Uxorem vero marchisii dedit rex Ricardus Henrico nepoti suo, comiti Trecensium, cum regno Hierosolymitano, utpote hæredem totius regni, sorore ejus regina jam defuncta, rege Guidone de Lezinan hoc ipsum pro pacis stabilitate libenter annuente. Insulam autem Cypri, quam ab imperatore obtinuerat, regi Guidoni concessit, accepto ejus homagio.
Note 1. Isabella Anjou Queen Jerusalem and Henry of Champagne were married eight days after her husband Conrad's murder. He, Henry, was a son of Henry I, Count of Champagne, and Marie of France, one of two daughters of King Louis VII of France and Eleanor of Aquitaine.
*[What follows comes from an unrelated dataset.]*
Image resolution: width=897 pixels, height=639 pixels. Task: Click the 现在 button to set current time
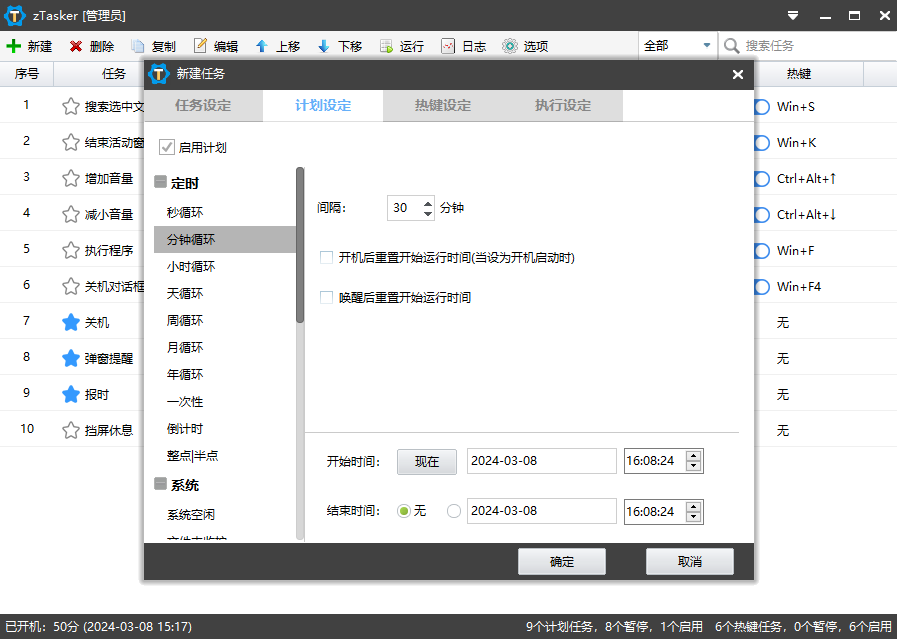pos(426,461)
Chronicum Anglicanum by Ralph Coggeshall. After these things had been done, King Philip wished to hand over that city [Acre], and the other cities which were to be taken, to the marquis of Montferrat1, and to establish him as king in the land of Jerusalem, since he had married the younger daughter of King Amalric, whose sister, namely the queen, had already died. But King Richard altogether opposed this plan, asserting that it would be more just to restore the kingdom, long since despoiled, to King Guy, rather than to substitute another while he was still living, since it was clear that Guy had not lost the kingdom through cowardice or sloth, but in hard battle, when, because of the number of the enemy and the fewness of his own forces, he had been captured by the Saracens together with the Lord's Cross. This, indeed, is recognised as having been the seed of an inexorable discord between the aforesaid princes. Yet this discord had first sprouted earlier, at the city of Messina in Sicily, when King Richard had taken that city by armed force, and slain many, while King Philip was staying there, on account of the insults and vexations which the army of the king of France was inflicting on his own army.
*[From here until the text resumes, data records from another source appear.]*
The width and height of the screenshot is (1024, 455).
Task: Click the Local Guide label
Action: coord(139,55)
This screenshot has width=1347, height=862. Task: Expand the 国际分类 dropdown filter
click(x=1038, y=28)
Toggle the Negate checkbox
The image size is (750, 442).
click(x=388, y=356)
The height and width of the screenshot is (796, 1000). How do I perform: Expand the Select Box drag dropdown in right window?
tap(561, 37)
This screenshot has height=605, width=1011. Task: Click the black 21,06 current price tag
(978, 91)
His itaque gestis, voluit rex Philippus urbem illam, et reliquas quas capturi erant urbes, marchisio de Monteferrato tradere, eumque in terra Hierosolymitana regem constituere, eo quod juniorem filiam regis Amalarii duxisset in uxorem, sorore ejus, regina scilicet, jam defuncta. Cujus voluntati rex Ricardus prorsus obstitit; asserens justius fore regi Guidoni, regno jampridem spoliato, regnum suum restituere, quam alium, illo adhuc vivente, substituere, cum constaret hunc non per ignaviam vel socordiam regnum amisisse, sed in gravi belli certamine, ob inimicorum numerositatem ac sui exercitus paucitatem, simul cum cruce Dominica a Sarracenis fuisse captum. Quod nimirum inexorabilis discordiæ inter prædictos principes seminarium ibidem fuisse dinoscitur. Cum tamen hæc discordia primo apud Messanam Siciliæ civitatem inter eosdem pullulaverat, cum rex Ricardus eamdem urbem armata manu cepit, plurimosque prostravit, rege Philippo in ea commorante, ob convitia et vexationes quæ exercitus regis Francorum exercitui suo inferebat.
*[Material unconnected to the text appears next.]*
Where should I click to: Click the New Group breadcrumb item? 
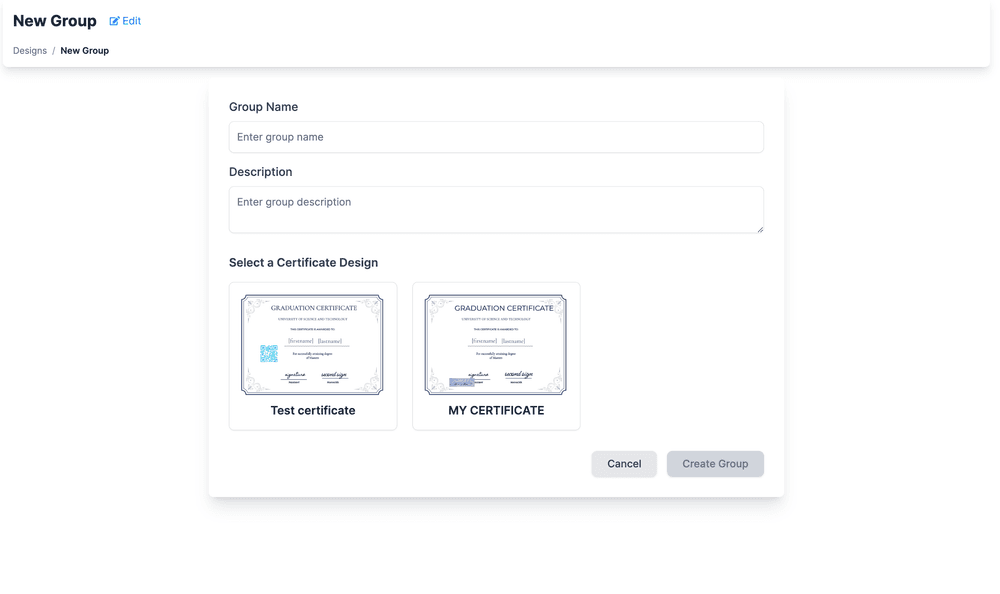click(x=85, y=50)
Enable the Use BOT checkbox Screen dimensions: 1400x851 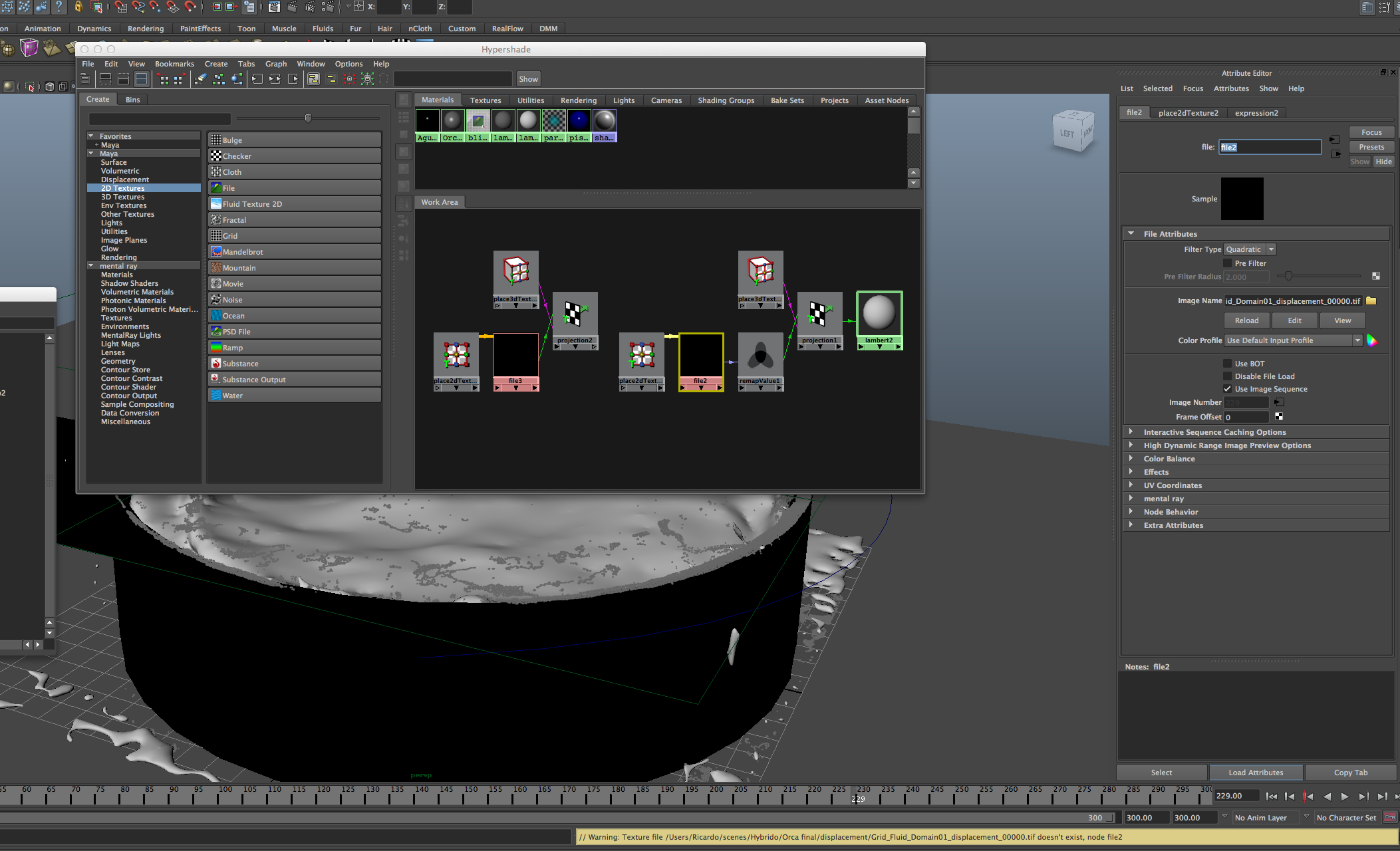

Note 1. Conrad of Montferrat King of Jerusalem had married Isabella following the death of her sister Sibylla Anjou Queen Jerusalem in 1190 and so became, jure uxoris i.e. by right of his wife, King of Jerusalem. King Richard's plan to reinstate Guy had no basis in the laws of succession since Guy was King by right of his wife who had died.